Did you know that HB 130 – a simple bill amending clerical boundary errors in ADFG special use areas – has been amended so that the words “hunting preserve” are added to the title of our state game and waterfowl refuges. For instance – Creamers Field Migratory Waterfowl Refuge in downtown Fairbanks will be renamed “Creamers Field Migratory Waterfowl Refuge and Hunting Preserve”. Same with the Mendenhall Wetlands State Game Refuge, and the Anchorage Coastal Wildlife Refuge etc.  It is rumored that the big game hunting group Safari Club International and a disgruntled former Parnell Administration bureaucrat are driving this effort.

While this change may seem innocuous – an affirmation of Alaska’s hunting heritage – there are troubling public process questions with this proposed name change. There is no legal definition of a “hunting preserve” in Alaska statutes and it was thrown into the bill without public input, and without agency input, and without municipal input, and without community input.

With no public testimony, Senate Resources, at the direction of Chair Cathy Giessel, recently moved the “hunting preserve” language in HB 130 from committee, giving ADFG staff, committee members, and the public about a half hour to review the bill.  

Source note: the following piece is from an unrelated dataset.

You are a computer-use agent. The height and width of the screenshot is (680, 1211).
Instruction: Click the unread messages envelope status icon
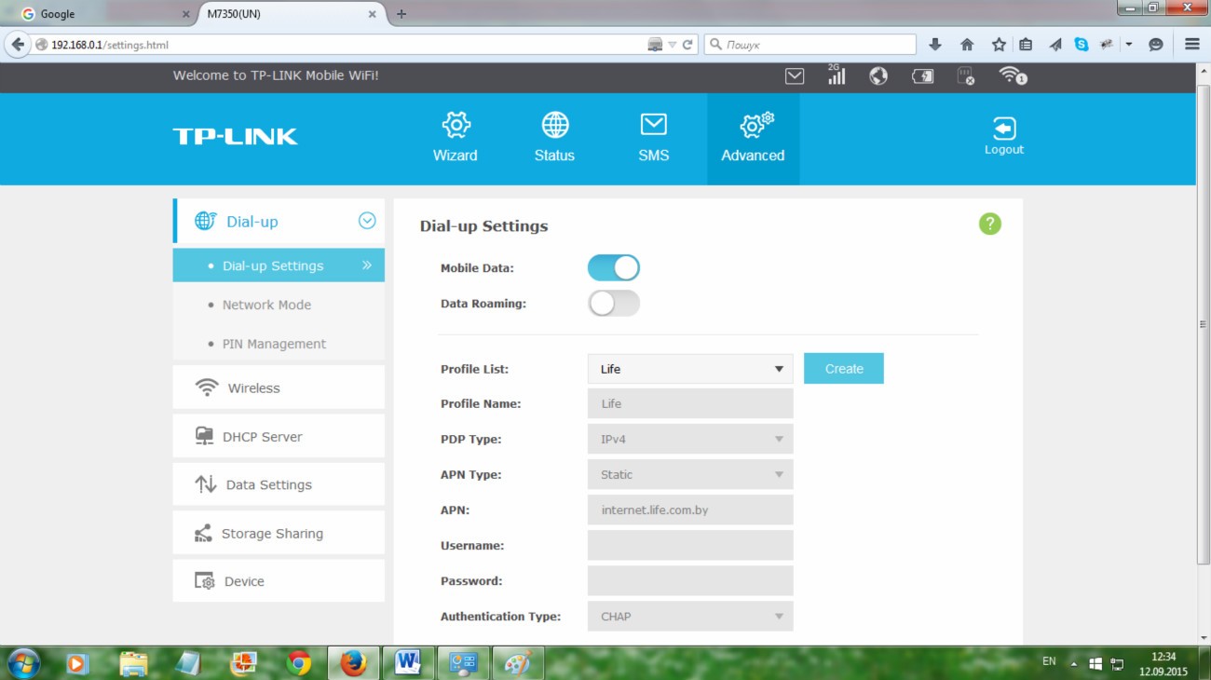pos(795,76)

While the Walker Administration has now apparently determined, after a brief review, that this change is OK – common sense tells us to slow down a little.  ADFG staff has concluded that calling it a “hunting preserve” has no functional bearing on the management of our state game refuges. The department did caution that the label “Hunting Preserves” suggests something quite different than the legislative intent of state game refuges.  

A hunting preserve is a new term in Alaska – in the lower 48 a hunting preserve is generally a large tract of private land that is stocked with birds or wildlife hunted by rich old white guys who pay large sums of money for their “hunting” experience. A hunting preserve also implies an area utilized by royalty to hunt deer or fox from horseback. Perhaps this is the type of hunting experience that Safari Club International and other outside Big Game hunting groups have in mind for Alaska in the future? What is the point of the language? With no public testimony, no opportunity to hear from proponents of the change – who knows?

An additional change in the bill is the deletion of the word “protect” in the section of statute that describes the purpose of critical habitat areas and wildlife refuges. Instead of to “protect” and preserve the natural habitat and game population in special use areas, this version of HB 130 would change the purpose to “conserve” and preserve the natural habitat. What is the difference between protection and conservation? Not sure, though I am quite sure Safari Club International and the Alaska Outdoor Council have their reasons for this change. Too bad we don’t get to hear from them.  

Call it what you will – I call it an end of session rush job – a hatchet job done quickly, intentionally without review, discussion, testimony. This sloppy name change should not be accepted by the House. HB 130 is up on the Senate floor today at 11 a.m. and will likely pass. The House must approve the changes made by the Senate.  

Call or email your representative and ask them to vote NO on concurrence with the Senate version of HB 130.